[ci skip] Reduce node config drift: GPU label, OIDC idempotency, node-exporter, rebuild docs

- Add gpu=true label to Terraform (nvidia null_resource alongside taint)
- Improve API server OIDC config to detect value changes, not just flag presence
- Add policy_hash trigger to audit-policy so rule changes auto-reapply
- Enable prometheus-node-exporter sub-chart, delete unused Ansible playbook
- Document full node rebuild procedure in CLAUDE.md
- Save Talos Linux migration evaluation for future reference

stacks/platform/modules/monitoring/prometheus_chart_values.tpl

@@ -101,8 +101,8 @@ alertmanager:
   # web.external-url seems to be hardcoded, edited deployment manually
   # extraArgs:
   #   web.external-url: "https://prometheus.viktorbarzin.me"
-# prometheus-node-exporter:
-#   enabled: true
+prometheus-node-exporter:
+  enabled: true
 server:
   # Enable me to delete metrics
   extraFlags:

stacks/platform/modules/nvidia/main.tf

@@ -17,10 +17,13 @@ resource "kubernetes_namespace" "nvidia" {
   }
 }
 
-# Apply GPU taint to ensure only GPU workloads run on GPU node
-resource "null_resource" "gpu_node_taint" {
+# Apply GPU taint and label to ensure only GPU workloads run on GPU node
+resource "null_resource" "gpu_node_config" {
   provisioner "local-exec" {
-    command = "kubectl taint nodes k8s-node1 nvidia.com/gpu=true:NoSchedule --overwrite"
+    command = <<-EOT
+      kubectl taint nodes k8s-node1 nvidia.com/gpu=true:NoSchedule --overwrite
+      kubectl label nodes k8s-node1 gpu=true --overwrite
+    EOT
   }
 
   # Re-run if namespace changes (proxy for cluster changes)

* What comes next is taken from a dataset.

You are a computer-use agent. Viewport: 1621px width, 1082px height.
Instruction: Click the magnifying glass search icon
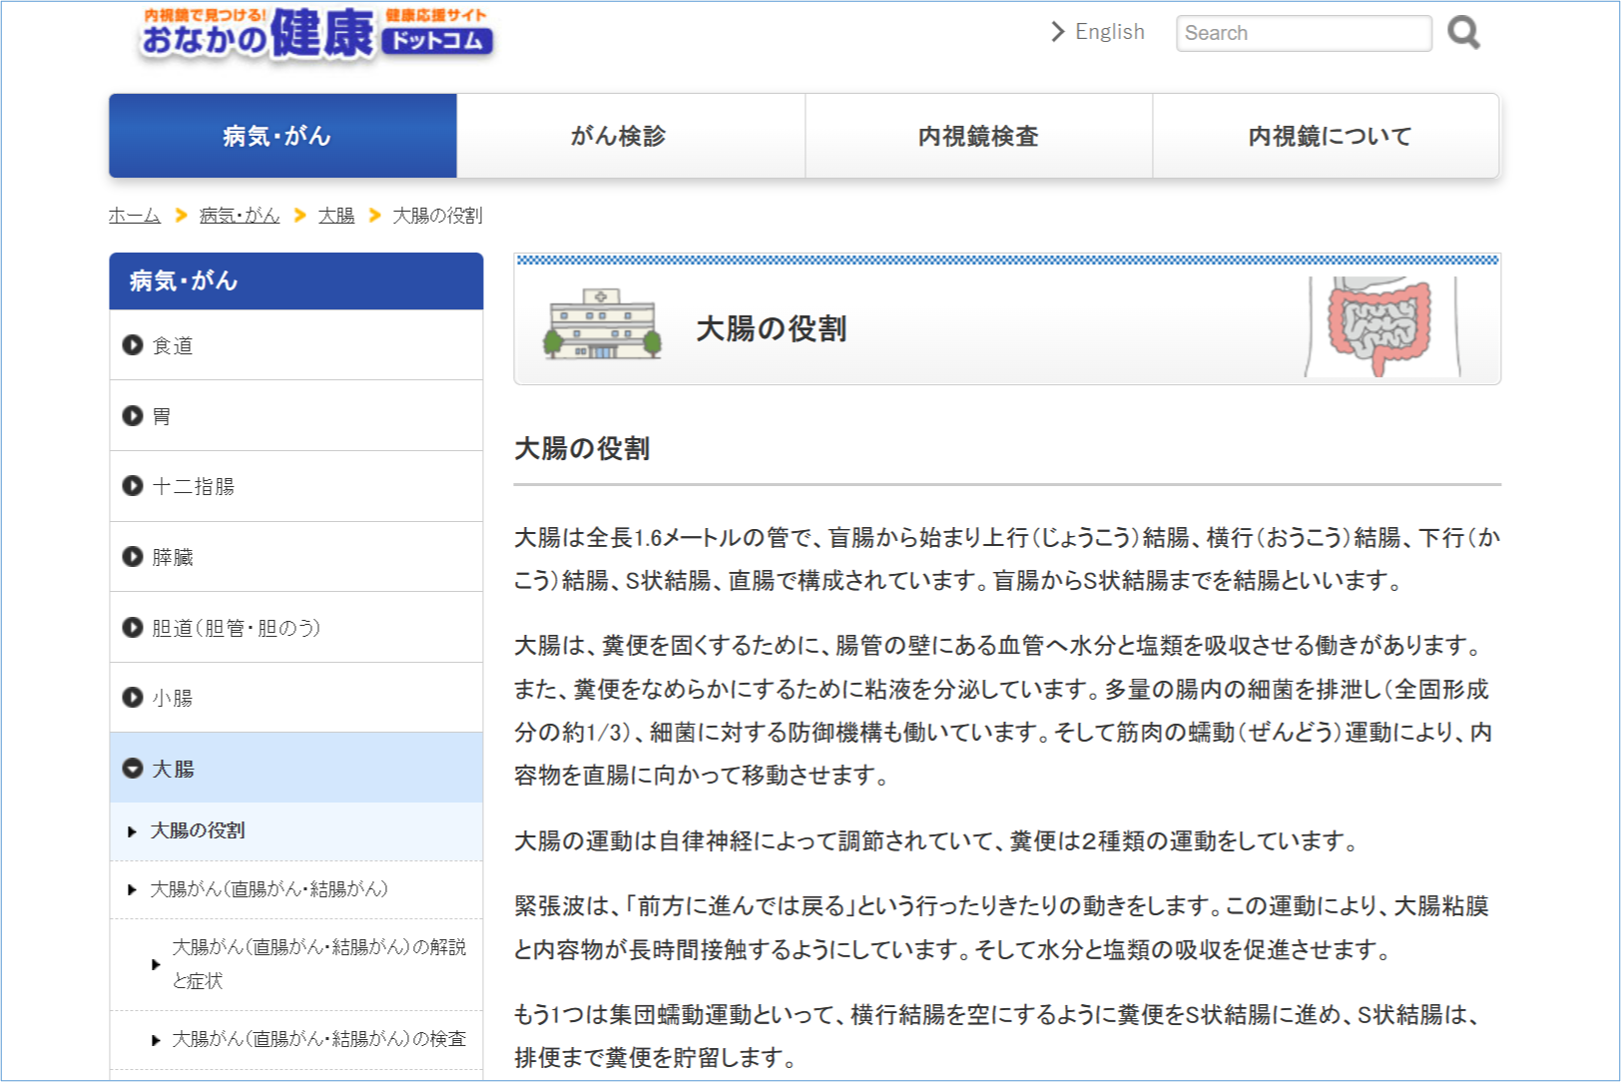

stacks/platform/modules/rbac/apiserver-oidc.tf

@@ -32,8 +32,11 @@ resource "null_resource" "apiserver_oidc_config" {
 
   provisioner "remote-exec" {
     inline = [
-      # Check if OIDC flags already present
-      "if grep -q 'oidc-issuer-url' /etc/kubernetes/manifests/kube-apiserver.yaml; then echo 'OIDC flags already configured'; exit 0; fi",
+      # Check if OIDC flags already configured with the correct values
+      "if grep -q 'oidc-issuer-url=${var.oidc_issuer_url}' /etc/kubernetes/manifests/kube-apiserver.yaml && grep -q 'oidc-client-id=${var.oidc_client_id}' /etc/kubernetes/manifests/kube-apiserver.yaml; then echo 'OIDC flags already configured with correct values'; exit 0; fi",
+
+      # Remove any existing OIDC flags (in case values changed)
+      "sudo sed -i '/--oidc-issuer-url/d; /--oidc-client-id/d; /--oidc-username-claim/d; /--oidc-groups-claim/d' /etc/kubernetes/manifests/kube-apiserver.yaml",
 
       # Backup the manifest
       "sudo cp /etc/kubernetes/manifests/kube-apiserver.yaml /etc/kubernetes/manifests/kube-apiserver.yaml.bak",

stacks/platform/modules/rbac/audit-policy.tf

@@ -88,7 +88,44 @@ resource "null_resource" "audit_policy" {
   }
 
   triggers = {
-    policy_version = "v1" # Bump to re-apply
+    policy_version = "v1" # Bump to force re-apply of manifest flags
+    policy_hash    = sha256(yamlencode({
+      apiVersion = "audit.k8s.io/v1"
+      kind       = "Policy"
+      rules = [
+        {
+          level = "None"
+          resources = [{
+            group     = ""
+            resources = ["endpoints", "services", "services/status"]
+          }]
+          users = ["system:kube-proxy"]
+        },
+        {
+          level = "None"
+          verbs = ["watch"]
+        },
+        {
+          level           = "None"
+          nonResourceURLs = ["/healthz*", "/readyz*", "/livez*"]
+        },
+        {
+          level = "Metadata"
+          resources = [{
+            group     = ""
+            resources = ["secrets"]
+          }]
+        },
+        {
+          level = "RequestResponse"
+          verbs = ["create", "update", "patch", "delete"]
+        },
+        {
+          level = "Metadata"
+          verbs = ["get", "list"]
+        },
+      ]
+    }))
   }
 
   depends_on = [null_resource.apiserver_oidc_config]